いわゆる「兄妹」の妹のみならず、日本古来の伝承や民藝の中に生きる「女性像」とその力を徹底的に追いかけたものです。

なんとも壮大な対象を扱った作品ですが、柳田國男先生の著作に顕著なように、膨大な事例と考察を展開した上で、残りの考察を後世にボンと宿題のように提示して終わっているところがあります。

読んだ人間が自分なりに「日本における『女性』とはなんだろう?」というテーマを受け止めて、展開して、はじめて意味が出てくる本となりましょうか。

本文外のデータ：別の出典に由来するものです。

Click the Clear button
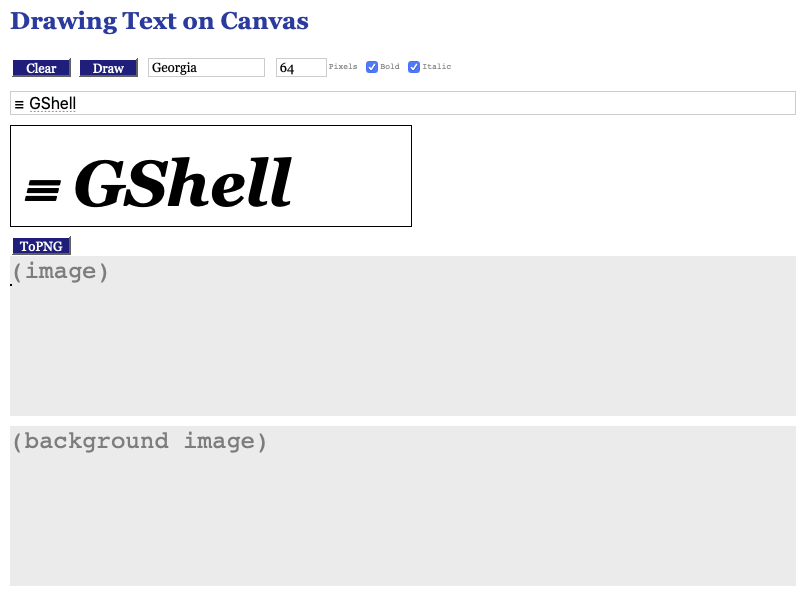coord(41,68)
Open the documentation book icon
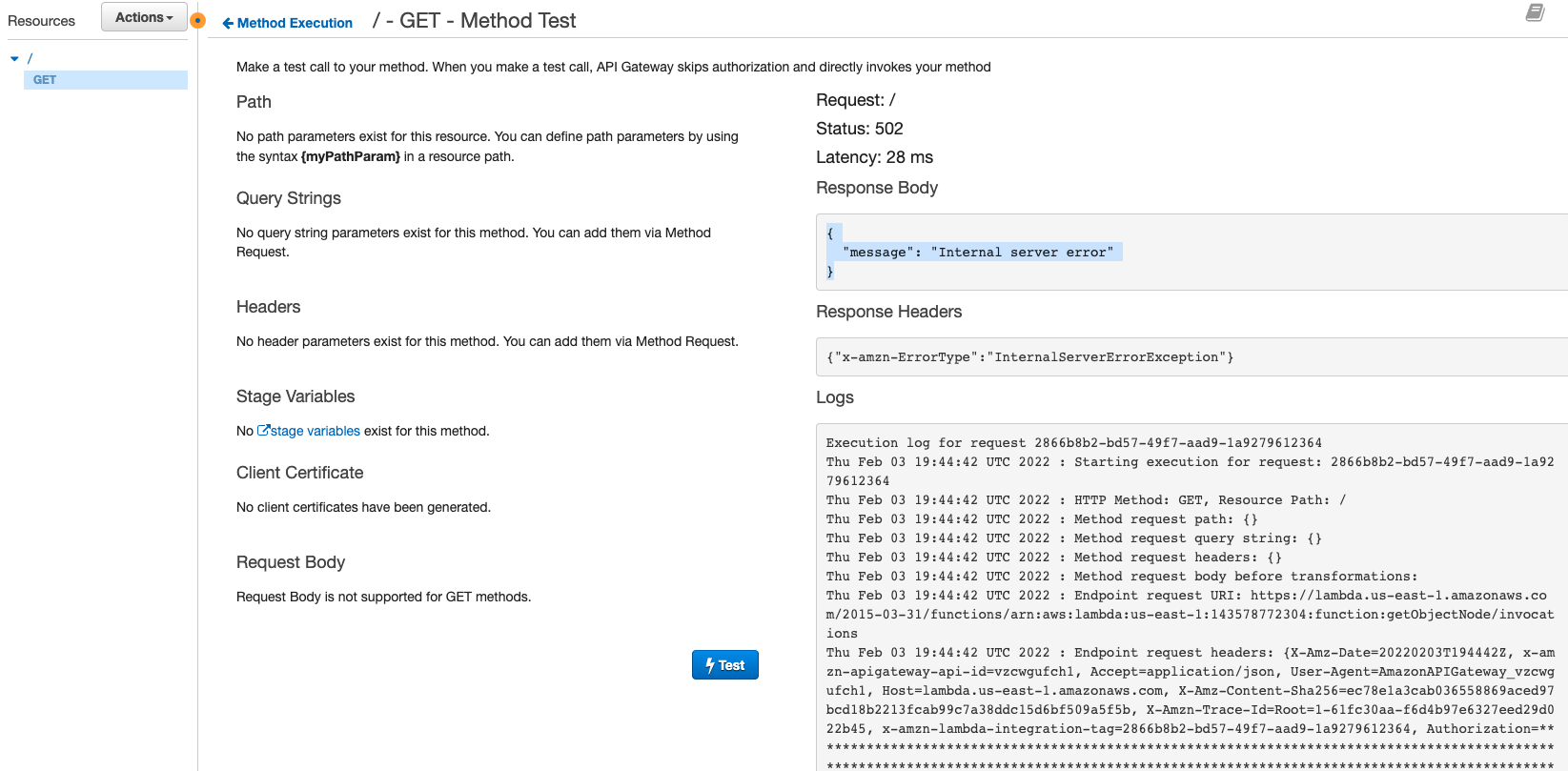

そして言うまでもなく、「男女共同」というテーマが重要になってきている今日にあっては、ますますこの問いは重きを増しているわけですし、

柳田國男先生の考察をそのまま受け入れれば終わり、というわけにもいかない複雑な陰陽を孕んでいることは周知の通り。

しかし、柳田國男先生いわく、

「ところが今日のもの知りには、卑俗なる唯物論者が多く、かくのごとき兄妹間の新現象をもって、単純なるエロチシズムの心理に帰せんとし、一方にはまた常習の悲観家なる者がこれと合体して、往々にしてこれによって解放の弊をさえ唱えんとするように見える。しかしその観察は明瞭に誤っている。」

「それにはまず女性自身の、数千年来の地位を学び知る必要がある。これをわれわれのような妹を持たぬ男たちに、一任して顧みないのはおかしかったと言い得る。人間の始めたことに本来意味のないことはありえないのに、これを迷信などと軽く見てしまって考えてみようともしなかったのは、同情のない話であったということを、改めて新しい時代の若い婦人たちに説いてみる心要があると思う。」

という指摘はごもっとも、と私なんぞは思ってしまう。

「昔の日本人が女性というものをどう見ていたかなんて、どうせ迷信と偏見のカタマリに決まっている」と頭から拒絶するのではなく、

数千年の生活の中でひとびとがどう考えてきたかを見るところから始めること、決して悪いことではないと思うのですが如何に??

おっと、ところで!余談ながら!

「柳田國男先生の本に、いわゆる『うつぼ舟』伝説についての考察がある筈ですが、どこに載っていますか?」と道に迷った方へ。この『妹の力』の中に、まるまる一章、日本各地のうつぼ舟伝説を扱っている箇所があります。そしてこの章、単体で読んでも、めちゃくちゃ面白いです!